请注意,Python 示例并未明确指定 JSON 密钥文件;相反,它使用 GOOGLE_APPLICATION_CREDENTIALS 环境变量中指定的位置。然后,客户端库可以隐式确定凭据。
# project_id = 'YOUR_PROJECT_ID'
# cloud_region = 'us-central1'
# pubsub_topic = 'your-pubsub-topic'
# registry_id = 'your-registry-id'
client = iot_v1.DeviceManagerClient()
parent = f"projects/{project_id}/locations/{cloud_region}"

if not pubsub_topic.startswith("projects/"):
    pubsub_topic = "projects/{}/topics/{}".format(project_id, pubsub_topic)

body = {
    "event_notification_configs": [{"pubsub_topic_name": pubsub_topic}],
    "id": registry_id,
}

try:
    response = client.create_device_registry(
        request={"parent": parent, "device_registry": body}
    )
    print("Created registry")
    return response
except HttpError:
    print("Error, registry not created")
    raise
except AlreadyExists:
    print("Error, registry already exists")
    raise

Ruby

请注意,Ruby 示例没有明确指定 JSON 密钥文件,而是使用在 GOOGLE_APPLICATION_CREDENTIALS 环境变量中指定的位置。然后,客户端库可以隐式确定凭据。该示例还用于创建注册表的上下文,但下面重点介绍了实际身份验证。
# project_id   = "Your Google Cloud project ID"
# location_id  = "The Cloud region that you created the registry in"
# registry_id  = "The Google Cloud IoT Core device registry identifier"
# pubsub_topic = "The Google Cloud PubSub topic to use for this registry"

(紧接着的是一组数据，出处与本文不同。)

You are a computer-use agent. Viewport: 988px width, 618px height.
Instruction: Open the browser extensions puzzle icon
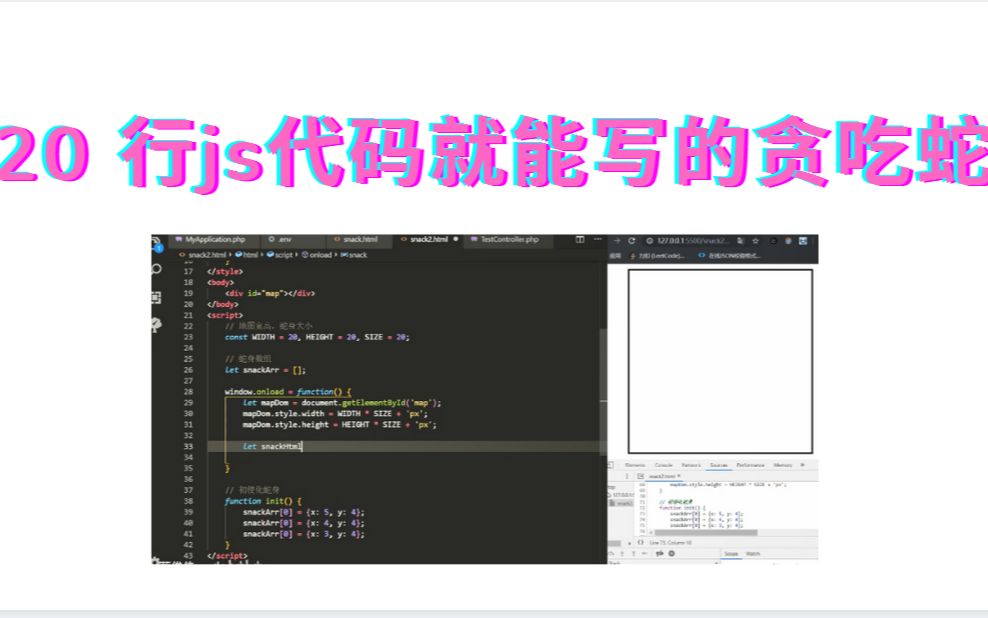(774, 240)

require "google/apis/cloudiot_v1"

# Initialize the client and authenticate with the specified scope
Cloudiot   = Google::Apis::CloudiotV1
iot_client = Cloudiot::CloudIotService.new
iot_client.authorization = Google::Auth.get_application_default(
  "https://www.googleapis.com/auth/cloud-platform"
)

# The project / location where the registry is created.
parent = "projects/#{project_id}/locations/#{location_id}"

registry = Cloudiot::DeviceRegistry.new
registry.id = registry_id
registry.event_notification_configs = [Cloudiot::EventNotificationConfig.new]
registry.event_notification_configs[0].pubsub_topic_name = pubsub_topic

registry = iot_client.create_project_location_registry(
  parent, registry
)

puts "Created registry: #{registry.name}"